PROBLEM STATEMENT: Copy the passage of the article about student protests and outsourcing word for word, starting at "Submitting to rolling" and ending at "to do this.".

PASSAGE TO READ:
[BEGIN]
/ 11 November 2015

How student power gave workers hope

After their counterparts at Wits and UCT scored morale-boosting victories
After their counterparts at Wits and UCT scored morale-boosting victories

‘What was different this time in our struggle against outsourcing?” Deliwe Mzobe, a cleaner at the University of the Witwatersrand, pondered the question. “I think it was the voice of the students. The students came out and showed how powerful they are.”

Mzobe answered the question with Wits’s history of activism against outsourcing in the back of her mind. The 15-year battle was finally won last Sunday.

Submitting to rolling worker and student protests that had shut down the university for three weeks, Wits’s management finally agreed to direct employment of support service staff by the university. A task team, comprising workers, students, academics and management, will determine how best to do this.

This was a change of tune; vice-chancellor Adam Habib, like Loyiso Nongxa before him, had previously maintained that Wits could not afford to employ workers directly, unless student fees or government subsidies increased drastically.

Habib also agreed that outsourcing is exploitative.

Max Price, vice-chancellor of the University of Cape Town, had also held the same position. As recently as last month, UCT said “outsourcing is the most efficient, cost-effective option” for its support services.
[END]
[Word and item position data]
[BEGIN]
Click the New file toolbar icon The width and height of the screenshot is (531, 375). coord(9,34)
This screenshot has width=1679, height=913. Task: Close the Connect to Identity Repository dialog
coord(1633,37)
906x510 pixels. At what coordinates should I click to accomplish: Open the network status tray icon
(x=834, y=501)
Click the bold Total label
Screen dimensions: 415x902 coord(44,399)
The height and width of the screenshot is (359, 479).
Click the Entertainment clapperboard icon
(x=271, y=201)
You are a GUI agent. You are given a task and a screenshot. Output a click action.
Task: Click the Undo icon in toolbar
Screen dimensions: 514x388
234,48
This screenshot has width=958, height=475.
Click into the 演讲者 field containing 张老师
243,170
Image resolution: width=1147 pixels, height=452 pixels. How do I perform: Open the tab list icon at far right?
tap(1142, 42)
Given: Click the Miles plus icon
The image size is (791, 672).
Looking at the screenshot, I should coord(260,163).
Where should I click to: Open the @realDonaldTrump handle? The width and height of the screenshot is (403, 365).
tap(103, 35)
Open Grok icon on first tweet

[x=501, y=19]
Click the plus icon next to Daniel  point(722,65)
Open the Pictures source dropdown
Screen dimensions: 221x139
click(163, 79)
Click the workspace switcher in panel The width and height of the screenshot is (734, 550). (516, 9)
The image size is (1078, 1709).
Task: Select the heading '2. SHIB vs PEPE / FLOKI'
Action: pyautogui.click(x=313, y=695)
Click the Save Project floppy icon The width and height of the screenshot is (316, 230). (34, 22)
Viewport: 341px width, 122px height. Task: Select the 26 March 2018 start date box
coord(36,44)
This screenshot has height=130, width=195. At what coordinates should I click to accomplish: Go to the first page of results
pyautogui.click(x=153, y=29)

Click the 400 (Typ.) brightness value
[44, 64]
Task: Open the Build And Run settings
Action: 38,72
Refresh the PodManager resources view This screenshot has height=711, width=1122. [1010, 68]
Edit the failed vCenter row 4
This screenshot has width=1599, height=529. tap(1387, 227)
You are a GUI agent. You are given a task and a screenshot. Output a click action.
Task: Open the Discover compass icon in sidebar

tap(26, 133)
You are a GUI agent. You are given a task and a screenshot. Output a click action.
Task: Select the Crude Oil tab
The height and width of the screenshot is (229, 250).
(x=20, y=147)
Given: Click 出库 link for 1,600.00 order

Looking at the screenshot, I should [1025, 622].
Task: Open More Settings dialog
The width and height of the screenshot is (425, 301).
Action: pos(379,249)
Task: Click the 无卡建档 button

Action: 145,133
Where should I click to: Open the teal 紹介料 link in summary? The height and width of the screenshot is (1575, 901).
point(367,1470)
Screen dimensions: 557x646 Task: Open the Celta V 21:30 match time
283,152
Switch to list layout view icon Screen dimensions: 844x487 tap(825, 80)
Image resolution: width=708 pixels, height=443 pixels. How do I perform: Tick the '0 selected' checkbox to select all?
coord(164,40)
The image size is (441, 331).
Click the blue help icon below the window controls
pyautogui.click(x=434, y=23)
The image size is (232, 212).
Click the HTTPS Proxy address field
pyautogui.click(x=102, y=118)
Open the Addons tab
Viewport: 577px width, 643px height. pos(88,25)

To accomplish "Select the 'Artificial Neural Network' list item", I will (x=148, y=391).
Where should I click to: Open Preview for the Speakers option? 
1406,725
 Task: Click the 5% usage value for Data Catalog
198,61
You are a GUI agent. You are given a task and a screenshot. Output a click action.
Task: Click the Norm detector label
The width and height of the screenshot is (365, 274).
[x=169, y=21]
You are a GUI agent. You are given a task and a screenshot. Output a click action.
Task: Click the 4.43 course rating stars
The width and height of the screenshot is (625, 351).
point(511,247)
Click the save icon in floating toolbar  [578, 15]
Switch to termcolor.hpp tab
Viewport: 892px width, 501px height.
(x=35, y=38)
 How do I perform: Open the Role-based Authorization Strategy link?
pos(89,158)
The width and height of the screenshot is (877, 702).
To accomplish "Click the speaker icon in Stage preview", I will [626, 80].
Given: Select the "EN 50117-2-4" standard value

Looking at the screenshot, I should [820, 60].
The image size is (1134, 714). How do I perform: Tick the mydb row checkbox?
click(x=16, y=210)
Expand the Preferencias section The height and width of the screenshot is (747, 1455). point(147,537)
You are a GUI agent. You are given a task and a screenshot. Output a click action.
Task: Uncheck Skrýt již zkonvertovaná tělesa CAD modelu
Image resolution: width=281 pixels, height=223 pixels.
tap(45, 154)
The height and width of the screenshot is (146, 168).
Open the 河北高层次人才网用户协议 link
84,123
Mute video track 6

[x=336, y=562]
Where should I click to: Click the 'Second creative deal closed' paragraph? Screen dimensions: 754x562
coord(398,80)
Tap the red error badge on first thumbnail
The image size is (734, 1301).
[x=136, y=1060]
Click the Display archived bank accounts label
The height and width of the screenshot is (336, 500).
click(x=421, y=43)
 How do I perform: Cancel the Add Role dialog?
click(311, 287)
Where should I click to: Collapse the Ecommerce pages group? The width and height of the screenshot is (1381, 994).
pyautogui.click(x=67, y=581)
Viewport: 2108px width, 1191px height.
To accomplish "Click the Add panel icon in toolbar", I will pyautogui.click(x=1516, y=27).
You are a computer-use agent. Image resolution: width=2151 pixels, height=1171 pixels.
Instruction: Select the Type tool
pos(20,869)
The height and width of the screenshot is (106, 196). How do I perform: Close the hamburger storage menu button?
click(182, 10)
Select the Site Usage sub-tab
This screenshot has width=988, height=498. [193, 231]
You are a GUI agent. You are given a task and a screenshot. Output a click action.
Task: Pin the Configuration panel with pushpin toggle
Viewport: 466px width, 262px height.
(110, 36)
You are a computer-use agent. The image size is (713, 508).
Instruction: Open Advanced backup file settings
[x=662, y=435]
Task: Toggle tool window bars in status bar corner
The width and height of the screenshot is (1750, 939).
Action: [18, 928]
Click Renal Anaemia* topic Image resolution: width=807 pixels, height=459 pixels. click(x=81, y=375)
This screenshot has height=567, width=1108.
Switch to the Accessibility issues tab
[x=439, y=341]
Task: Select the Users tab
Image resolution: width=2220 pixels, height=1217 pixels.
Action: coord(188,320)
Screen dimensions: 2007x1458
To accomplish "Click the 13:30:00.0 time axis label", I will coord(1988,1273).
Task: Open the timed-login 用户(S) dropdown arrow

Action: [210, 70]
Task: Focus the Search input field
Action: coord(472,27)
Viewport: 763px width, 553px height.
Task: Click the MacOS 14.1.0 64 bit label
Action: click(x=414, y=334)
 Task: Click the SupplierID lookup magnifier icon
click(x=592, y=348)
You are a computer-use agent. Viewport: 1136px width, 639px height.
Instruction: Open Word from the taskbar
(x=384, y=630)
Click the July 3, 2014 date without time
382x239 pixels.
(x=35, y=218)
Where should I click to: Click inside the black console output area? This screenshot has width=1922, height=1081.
[END]
ANSWER TO THE EXERCISE:
Submitting to rolling worker and student protests that had shut down the university for three weeks, Wits’s management finally agreed to direct employment of support service staff by the university. A task team, comprising workers, students, academics and management, will determine how best to do this.